By the mid-1980s EPE was interested in securing the rights to Elvis' image and intellectual property. Following many court cases against business and private parties, EPE helped to push through new copyright and trademark legislation in the United States.

In 1991, Graceland was placed on the National Register of Historic Places, and in 1999 EPE purchased and redeveloped what became The Elvis Presley Heartbreak Hotel.

According to Sean O'Neal, "Elvis is a cultural icon today, but he didn't become that way simply because of his talent and good looks. There was money to be made ... so a company was founded to create this icon, and it has controlled his image ... ". The author describes EPE as a "well-run marketing machine" that runs on tight regulation of Elvis's images and lawsuits, when necessary.

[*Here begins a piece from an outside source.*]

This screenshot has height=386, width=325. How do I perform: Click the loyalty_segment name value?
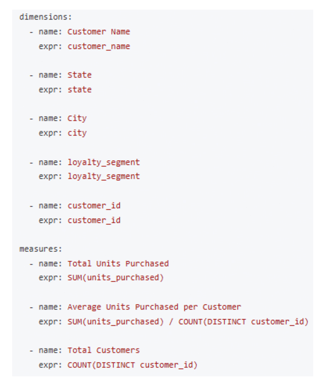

EPE, for instance, "absolutely refuses to license a product picturing an overweight Elvis". Since 1979 "EPE has filed more than a hundred lawsuits to assert the estate's exclusive right to Elvis's name and likeness".
Later, EPE was wholly owned by the "Elvis Presley Trust" and Elvis' daughter, Lisa Marie Presley, until February 2005, when Robert F. X. Sillerman and his new media and entertainment company CKX acquired an 85% interest in Elvis Presley Enterprises, including its physical and intellectual properties. In November 2013, the company sold its 85% interest in EPE to Authentic Brands Group.

Lisa Marie Presley's estate retains a 15% ownership in the company and she continued to be involved until her 2023 death. Her mother Priscilla Presley is also actively involved in the company. Lisa Marie's estate retains sole ownership of the mansion itself, as well as her father's personal effects. Her assets are to be inherited by her three daughters.

The company endeavors to turn Elvis Presley's former estate into an international tourist destination.